The proposal, very simply, is a hike in gasoline taxes of $1-$2 / gallon to encourage reduced consumption and energy conservation, offset by a payroll tax credit of approximately the same dollar amount. This would have the effect of no increased tax burden on the average American while rewarding those who conserve gas and punishing those who do not.

What a great idea! It avoids the regressive problem with gas tax increases, encourages conservation and could reduce our dependence on foreign oil.

If President Obama truly seeks bi-partisanship, he should forcefully embrace this great idea from the right.

We need more of this from the right. A lot of my frustration with Republicans as they have non-stop criticized President Obama's proposal is a lack of credible alternatives.

What are Republicans proposing to reduce carbon emissions? To provide universal healthcare? To rebuild infrastructure? To improve education? To fix the auto industry?

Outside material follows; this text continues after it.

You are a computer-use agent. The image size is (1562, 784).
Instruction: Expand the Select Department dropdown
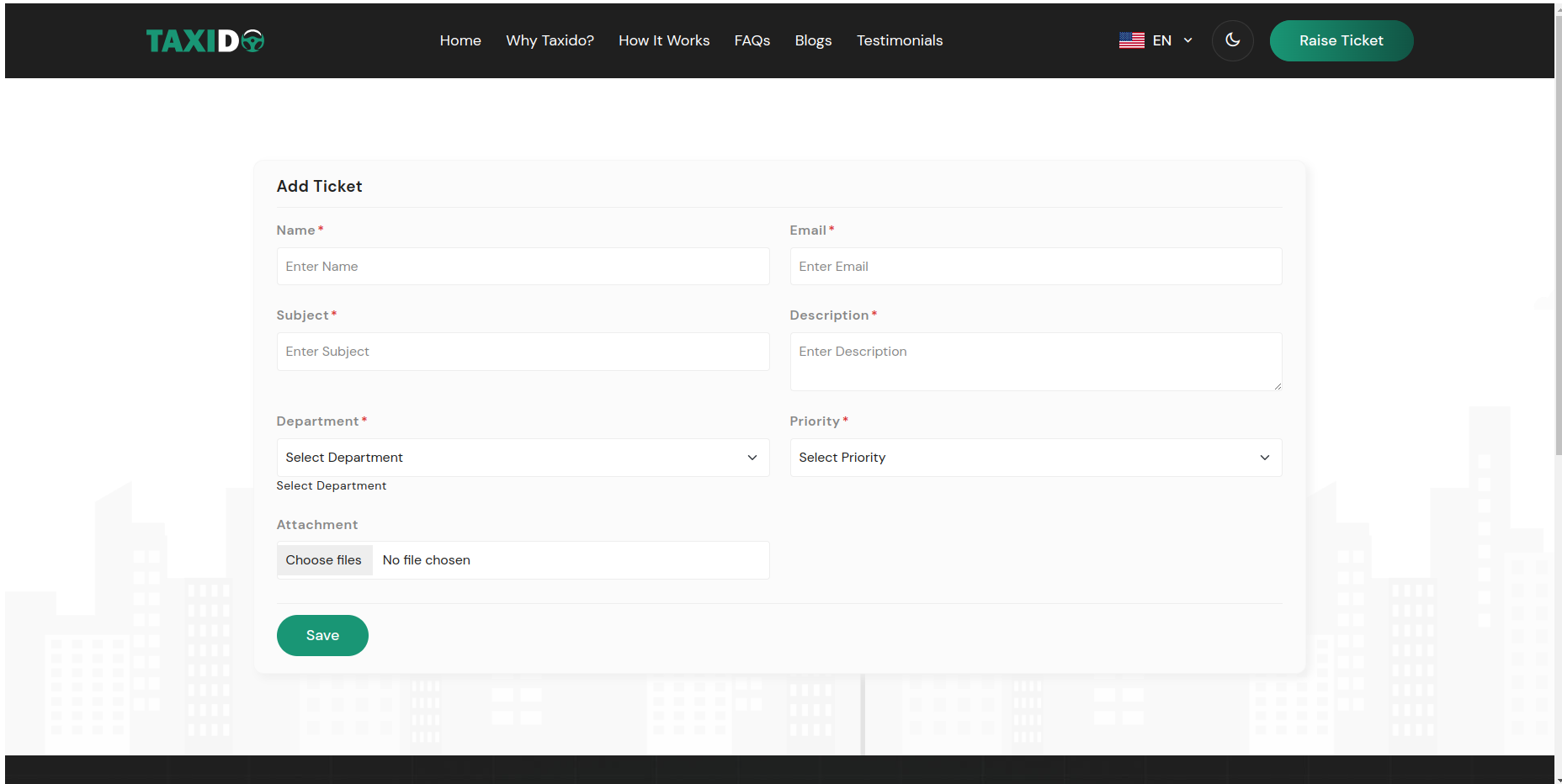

Ideas needed! Stop just being the opposition and bring forward some good, market-based solutions to these problems and you might do a lot better in 2010 than you have the past 2 election cycles.

As my friend so aptly pointed out, I am a natural fiscal conservative -- I just also want to solve our nation's problems and in the absence of solutions coming from the right, I will gravitate towards the imperfect solutions proposed by the left. I believe much of America feels the same.

Next Up
A blog in the next week will be devoted to the site's core purpose -- electoral predictions. This will include:
(1) President Obama Poll Tracking and some historical comparisons to past Presidents
(2) 2012 Electoral Map Discussion based on those polls
(3) A relook at 2010 Senate and House races

We've seen some major shifts since my first pass -- I certainly can't call Connecticut a "Safe Democratic" seat anymore (Chris Dodd may just implode enough to lose.)